→ Listing

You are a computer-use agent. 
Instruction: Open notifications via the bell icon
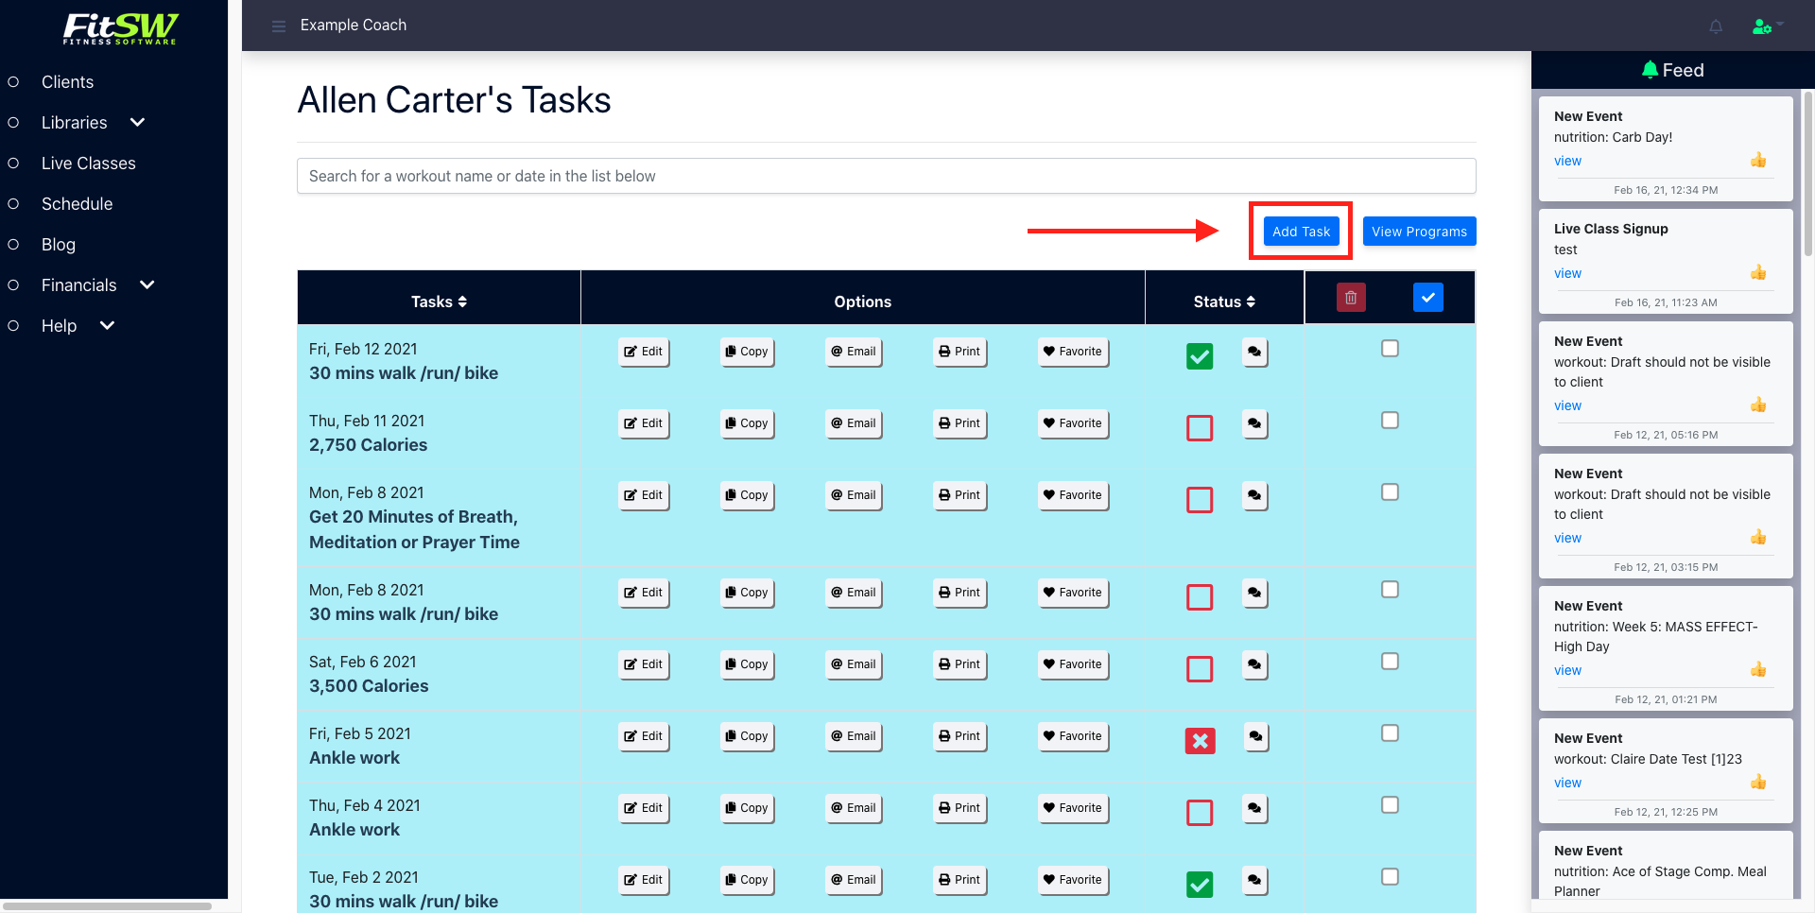(1716, 26)
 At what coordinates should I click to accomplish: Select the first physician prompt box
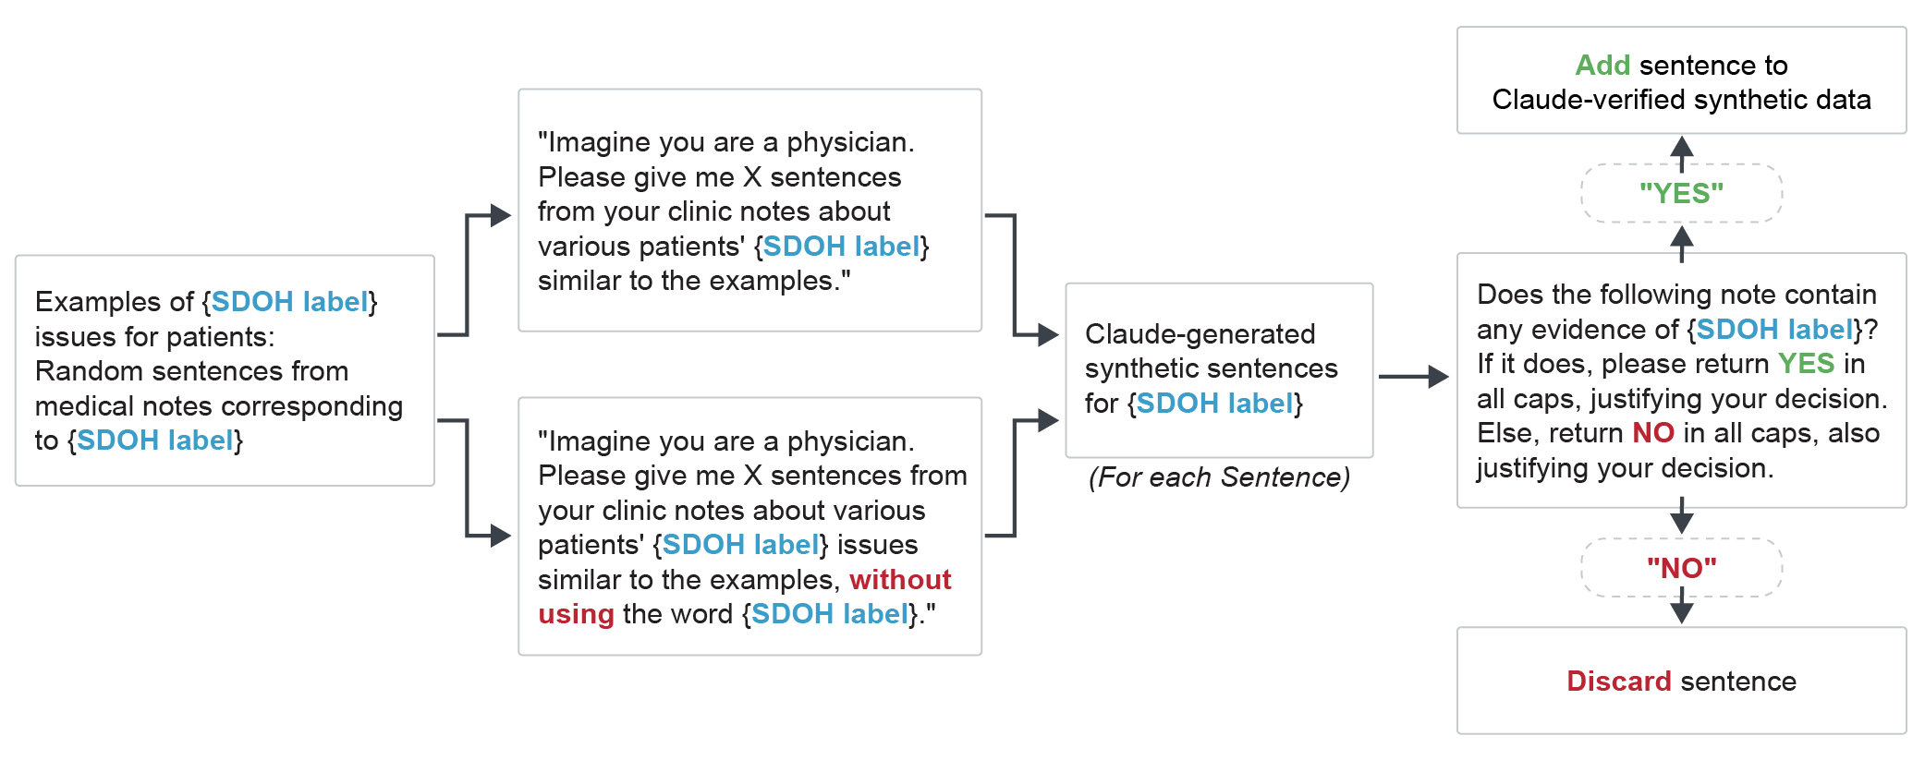click(x=749, y=211)
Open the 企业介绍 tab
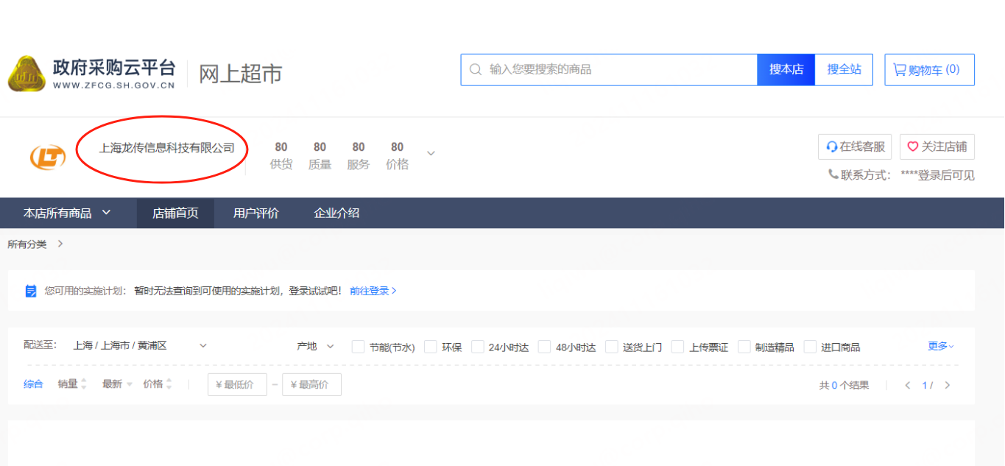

→ Your objective
Rewrite every one of the items above, replacing "bell icon" with "bell button" and changing nothing else. Leave out the pictures.

→ Correct output
You are a computer-use agent. 
Instruction: Open notifications via the bell button
(1716, 26)
 At what coordinates should I click to accomplish: Select the first physician prompt box
click(x=749, y=211)
Open the 企业介绍 tab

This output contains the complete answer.